-- EXERCISE DATA --
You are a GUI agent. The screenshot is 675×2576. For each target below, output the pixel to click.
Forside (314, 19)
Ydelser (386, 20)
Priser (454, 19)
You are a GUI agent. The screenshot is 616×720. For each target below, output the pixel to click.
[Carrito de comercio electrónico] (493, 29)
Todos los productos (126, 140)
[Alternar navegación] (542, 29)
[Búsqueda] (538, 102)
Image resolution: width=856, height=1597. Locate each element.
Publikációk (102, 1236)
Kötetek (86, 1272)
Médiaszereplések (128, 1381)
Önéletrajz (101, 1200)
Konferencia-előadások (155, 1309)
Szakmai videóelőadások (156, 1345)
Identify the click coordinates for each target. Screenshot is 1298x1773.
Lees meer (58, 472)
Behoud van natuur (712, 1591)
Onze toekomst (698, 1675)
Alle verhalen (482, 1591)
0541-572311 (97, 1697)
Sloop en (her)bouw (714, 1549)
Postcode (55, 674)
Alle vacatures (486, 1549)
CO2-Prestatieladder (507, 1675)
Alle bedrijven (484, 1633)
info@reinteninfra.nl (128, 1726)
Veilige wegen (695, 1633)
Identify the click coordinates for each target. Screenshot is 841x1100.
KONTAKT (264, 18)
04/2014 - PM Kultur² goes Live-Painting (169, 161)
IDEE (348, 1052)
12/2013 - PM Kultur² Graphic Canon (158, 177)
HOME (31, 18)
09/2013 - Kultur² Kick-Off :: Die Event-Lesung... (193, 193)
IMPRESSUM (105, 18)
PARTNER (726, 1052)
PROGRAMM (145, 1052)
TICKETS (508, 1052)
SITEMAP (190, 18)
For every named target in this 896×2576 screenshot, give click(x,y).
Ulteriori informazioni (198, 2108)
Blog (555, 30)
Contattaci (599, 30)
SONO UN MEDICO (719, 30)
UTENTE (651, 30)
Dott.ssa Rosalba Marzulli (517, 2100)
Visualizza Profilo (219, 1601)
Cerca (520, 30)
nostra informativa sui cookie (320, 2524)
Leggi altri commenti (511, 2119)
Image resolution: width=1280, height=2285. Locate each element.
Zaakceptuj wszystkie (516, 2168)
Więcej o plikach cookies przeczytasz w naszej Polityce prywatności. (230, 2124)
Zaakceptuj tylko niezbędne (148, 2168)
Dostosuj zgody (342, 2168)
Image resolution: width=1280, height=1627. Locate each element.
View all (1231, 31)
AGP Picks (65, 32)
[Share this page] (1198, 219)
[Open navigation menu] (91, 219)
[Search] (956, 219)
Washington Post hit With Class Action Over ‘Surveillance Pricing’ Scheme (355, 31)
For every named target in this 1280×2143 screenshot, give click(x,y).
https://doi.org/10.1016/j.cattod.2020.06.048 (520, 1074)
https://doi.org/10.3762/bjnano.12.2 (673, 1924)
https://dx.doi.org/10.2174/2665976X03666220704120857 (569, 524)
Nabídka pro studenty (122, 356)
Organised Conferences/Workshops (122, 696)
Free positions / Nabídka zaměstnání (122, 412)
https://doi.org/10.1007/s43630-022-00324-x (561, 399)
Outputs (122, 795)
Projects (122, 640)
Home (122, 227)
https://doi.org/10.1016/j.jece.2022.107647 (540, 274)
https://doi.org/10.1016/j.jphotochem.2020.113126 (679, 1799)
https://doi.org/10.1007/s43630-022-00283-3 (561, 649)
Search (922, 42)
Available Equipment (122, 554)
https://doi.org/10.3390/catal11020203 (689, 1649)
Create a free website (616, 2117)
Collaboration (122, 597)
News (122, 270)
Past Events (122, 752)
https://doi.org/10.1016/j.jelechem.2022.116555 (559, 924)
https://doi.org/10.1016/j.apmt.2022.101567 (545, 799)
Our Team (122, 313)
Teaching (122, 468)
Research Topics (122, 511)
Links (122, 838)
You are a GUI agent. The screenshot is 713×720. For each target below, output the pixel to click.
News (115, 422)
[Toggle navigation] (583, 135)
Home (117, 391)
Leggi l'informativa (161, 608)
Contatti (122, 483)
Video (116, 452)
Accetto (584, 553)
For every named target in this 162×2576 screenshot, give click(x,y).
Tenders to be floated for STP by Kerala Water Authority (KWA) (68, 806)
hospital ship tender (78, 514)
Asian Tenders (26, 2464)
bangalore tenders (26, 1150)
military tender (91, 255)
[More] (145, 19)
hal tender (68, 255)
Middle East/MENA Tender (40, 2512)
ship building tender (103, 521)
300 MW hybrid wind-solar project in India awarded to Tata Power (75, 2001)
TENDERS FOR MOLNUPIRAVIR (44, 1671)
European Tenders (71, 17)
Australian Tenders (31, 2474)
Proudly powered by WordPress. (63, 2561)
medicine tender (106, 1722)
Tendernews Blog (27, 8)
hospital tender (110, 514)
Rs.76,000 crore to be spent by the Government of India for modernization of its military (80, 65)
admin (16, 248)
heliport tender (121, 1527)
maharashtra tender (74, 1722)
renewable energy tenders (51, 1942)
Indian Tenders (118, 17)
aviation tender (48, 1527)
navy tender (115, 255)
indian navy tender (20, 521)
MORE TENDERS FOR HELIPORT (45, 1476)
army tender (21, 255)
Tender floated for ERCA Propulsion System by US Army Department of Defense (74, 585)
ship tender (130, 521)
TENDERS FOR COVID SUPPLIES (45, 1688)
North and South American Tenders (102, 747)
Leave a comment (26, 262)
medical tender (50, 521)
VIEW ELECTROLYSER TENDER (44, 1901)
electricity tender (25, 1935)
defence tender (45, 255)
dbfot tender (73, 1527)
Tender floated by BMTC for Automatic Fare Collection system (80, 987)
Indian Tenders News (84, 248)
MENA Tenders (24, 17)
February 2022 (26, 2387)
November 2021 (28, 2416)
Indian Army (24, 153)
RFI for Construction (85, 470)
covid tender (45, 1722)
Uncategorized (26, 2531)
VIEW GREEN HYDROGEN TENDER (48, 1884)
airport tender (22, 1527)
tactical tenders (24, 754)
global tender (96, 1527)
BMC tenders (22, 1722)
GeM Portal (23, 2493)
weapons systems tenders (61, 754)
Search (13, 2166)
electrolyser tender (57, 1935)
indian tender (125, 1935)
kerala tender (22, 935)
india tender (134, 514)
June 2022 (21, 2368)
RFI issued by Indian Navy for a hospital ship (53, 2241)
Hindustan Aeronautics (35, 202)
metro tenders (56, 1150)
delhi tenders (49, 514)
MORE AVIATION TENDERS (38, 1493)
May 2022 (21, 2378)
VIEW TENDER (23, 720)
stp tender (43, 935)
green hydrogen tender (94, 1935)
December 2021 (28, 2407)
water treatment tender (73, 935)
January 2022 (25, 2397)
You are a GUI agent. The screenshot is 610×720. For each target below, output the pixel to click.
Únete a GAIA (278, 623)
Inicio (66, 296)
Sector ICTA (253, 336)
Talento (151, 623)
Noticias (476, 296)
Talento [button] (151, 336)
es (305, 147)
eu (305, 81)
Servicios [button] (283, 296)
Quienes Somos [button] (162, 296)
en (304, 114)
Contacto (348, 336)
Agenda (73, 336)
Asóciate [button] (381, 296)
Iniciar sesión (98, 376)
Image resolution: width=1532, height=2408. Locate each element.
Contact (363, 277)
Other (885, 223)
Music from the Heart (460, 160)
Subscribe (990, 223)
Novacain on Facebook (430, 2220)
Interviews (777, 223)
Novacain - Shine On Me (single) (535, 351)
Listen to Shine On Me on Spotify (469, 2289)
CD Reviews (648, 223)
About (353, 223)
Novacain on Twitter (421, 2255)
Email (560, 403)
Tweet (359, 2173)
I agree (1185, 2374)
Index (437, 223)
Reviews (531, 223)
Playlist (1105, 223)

-- WORK INSTRUCTIONS --
Pull out each line of the data above that contains the string "Novacain". Case counts.

-- ANSWER BELOW --
Novacain on Facebook (430, 2220)
Novacain - Shine On Me (single) (535, 351)
Novacain on Twitter (421, 2255)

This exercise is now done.